TERAMO. I dati diffusi sui bimbi ammessi agli asili nido comunali, ovvero 150 su circa 280 domande, preoccupano il circolo teramano di Sel-Sinistra Italiana che interviene in una nota polemica sia...

TERAMO. I dati diffusi sui bimbi ammessi agli asili nido comunali, ovvero 150 su circa 280 domande, preoccupano il circolo teramano di Sel-Sinistra Italiana che interviene in una nota polemica sia contro l'assessore comunale all'Istruzione Francesca Lucantoni che contro l'assessore regionale alla formazione Marinella Sclocco. «I dati diffusi sulla capacità di accoglienza dei bambini», scrive il coordinatore comunale Luigi D'Ettorre, «sono largamente insufficienti per dare risposta ai bisogni reali delle famiglie teramane e indegni dei livelli che la città di Teramo ha sempre, bene o male, garantito. E' necessario che la Regione Abruzzo, e l'assessore Sclocco, si impegnino a far partire i bandi per l'abbattimento delle liste di attesa in modo da poter ampliare il personale da destinare agli asili nido e garantire così un servizio che soddisfi le esigenze di tutti e che riesca ad accogliere il 100% dei bambini».

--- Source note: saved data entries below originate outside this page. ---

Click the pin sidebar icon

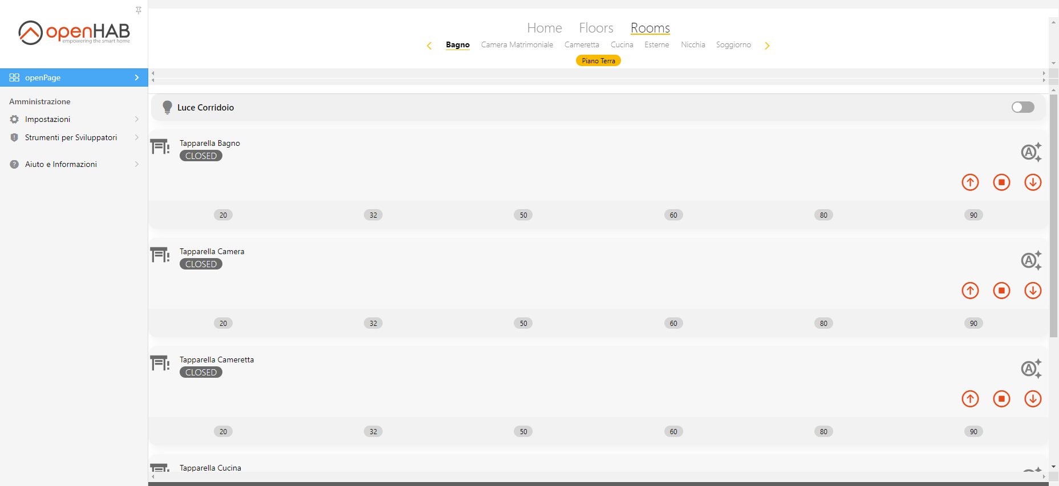tap(139, 10)
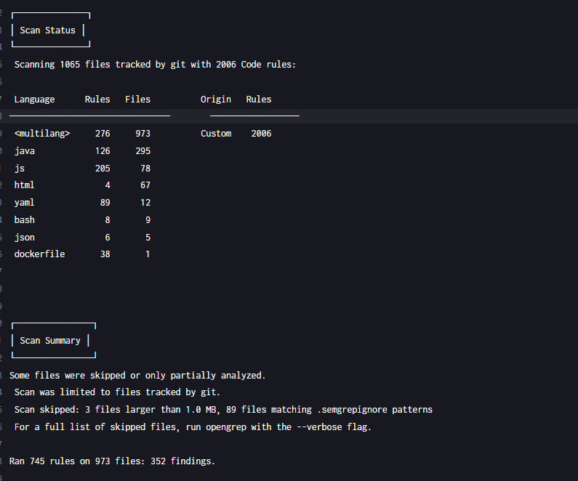This screenshot has width=578, height=481.
Task: Click the 'Some files were skipped' line
Action: (137, 376)
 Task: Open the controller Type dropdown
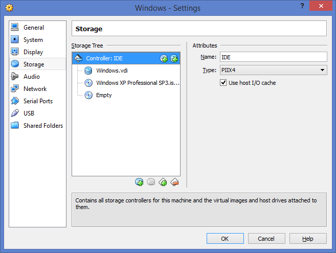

Il circolo interviene anche contro la sollecitazione della Lucantoni verso un percorso di esternalizzazione indicato come soluzione al problema. «Come Sinistra italiana siamo impegnati a fare in modo che diritti sociali e servizi essenziali siano garantiti a tutti e siano interamente pubblici. Sulla pelle delle famiglie non è possibile speculare proponendo partenariati pubblico-privati o addirittura privatizzazioni. Compito primario di una classe dirigente politica degna della Repubblica italiana, costruita intorno allo Stato sociale sancito dalla nostra Costituzione, è quello di garantire e promuovere i diritti sociali fondamentali per tutti: lavoro, sanità, istruzione, previdenza e assistenza, qualità ambientale e, in questo caso, gli asili nido appunto, necessari per i bambini e le loro famiglie».(m.d.t.)